Here are some of the potential advantages and drawbacks of refinancing your federal Parent PLUS loans into a private student loan in your child’s name.
Pros
— Parents move debt out of their name. Transferring the loan shifts the financial responsibility entirely to the child, freeing the parents from a significant debt obligation that could affect their own retirement or borrowing capacity.
— The interest rate might be better. A student with a solid income and a strong credit score may qualify for a lower interest rate than the original Parent PLUS loan rate. The Parent PLUS rate for the 2025-26 school year was 8.94%, while some private lenders offer rates of 4% or lower to borrowers with excellent credit scores and low debt-to-income ratios.
— The loan allows your child to build credit.
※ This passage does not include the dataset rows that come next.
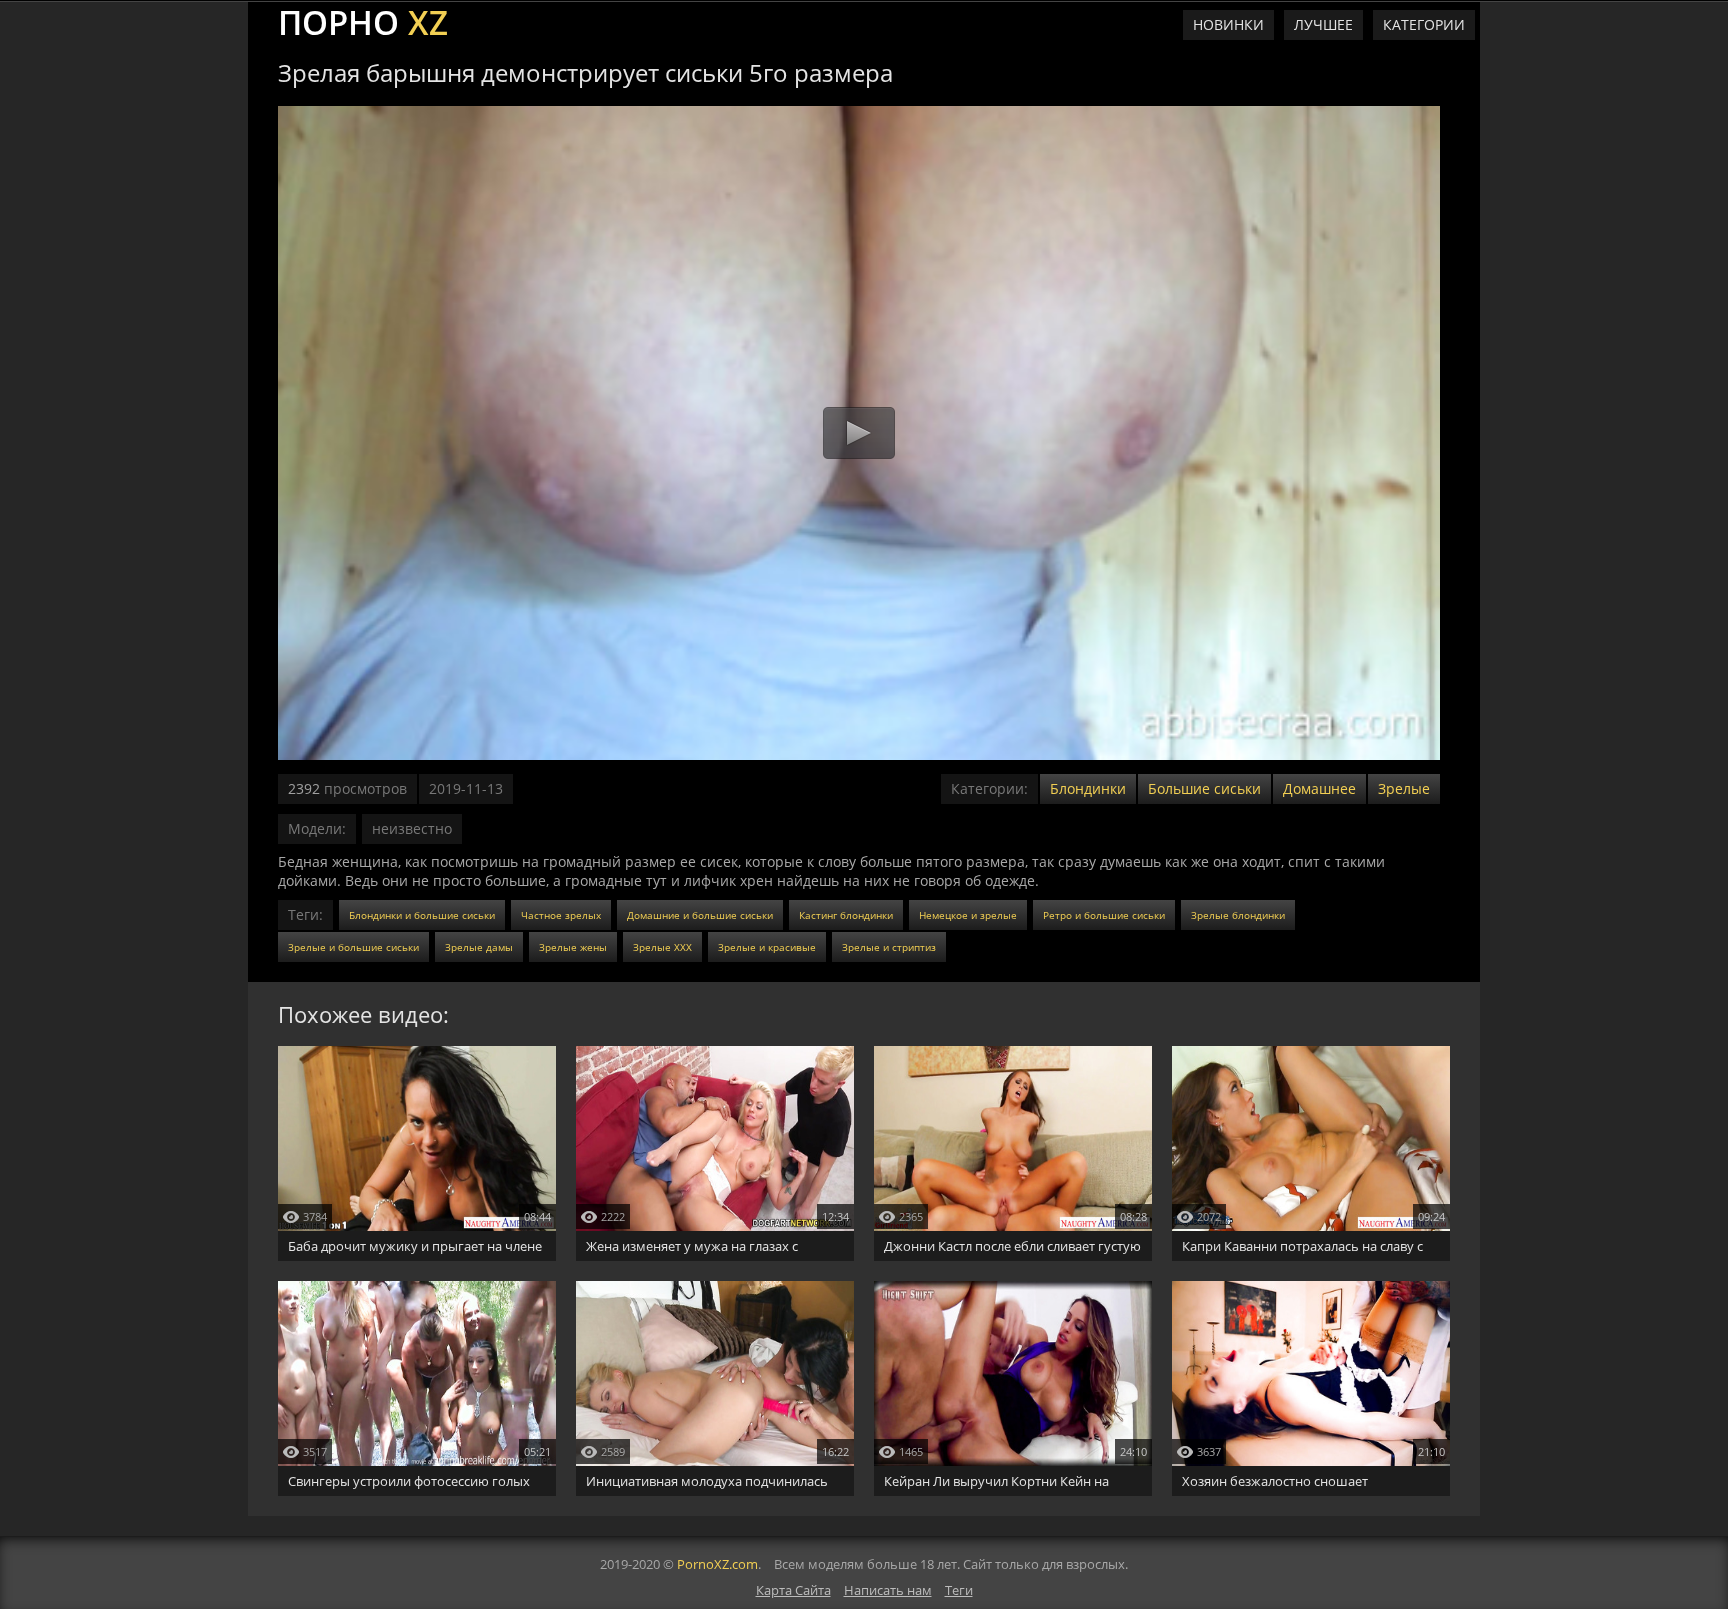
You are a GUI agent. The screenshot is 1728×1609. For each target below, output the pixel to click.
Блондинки (1088, 788)
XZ (363, 20)
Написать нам (888, 1590)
Taking on the debt can give your child an opportunity to build their credit history, which could benefit them when it comes time to take out future loans, such as a mortgage.
Cons
— Loss of federal protections and benefits. Refinancing a federal Parent PLUS loan into a private loan means forfeiting valuable federal benefits, such as forbearance due to financial hardship. The new private loan is governed only by the terms of the private lender.
— Your student might not qualify. A private lender requires the child to meet specific underwriting criteria, often including a minimum credit score and sufficient income to cover the loan payments. If your student has a limited credit history or a low income, they may not be approved for the refinance without a cosigner.
— You student may not be financially ready to pay off debt. While the transfer may be beneficial for you, your child might not have a stable enough income or adequate financial management skills to take on the full burden of repayment. This lack of readiness could lead to missed payments, financial stress or even loan default.
[Read: Best Private Student Loans.]
An Alternative to Transferring Parent PLUS Loans: Keep the Loan, but Have the Student Pay
One alternative to consider is to work out a payment arrangement with your child. In this case, you (the parent) would keep the loan, but the child would take over the monthly payments. This allows you to keep federal benefits intact while unloading the financial burden to your child.
Experts say this can often be the most flexible option, although it’s important that there’s a strong level of trust between you and your child.
“The easiest workaround, and one that I think is vastly underrated, is an informal agreement between parent and student where the student continues to pay the monthly bills directly to the loan servicer, but the loan remains in the parents’ names,” says Croak. “You keep all the benefits of federal loans, the student assumes the practical responsibility without undergoing a credit check or new contractual obligations, and you can always revisit the arrangement if something in their life changes.”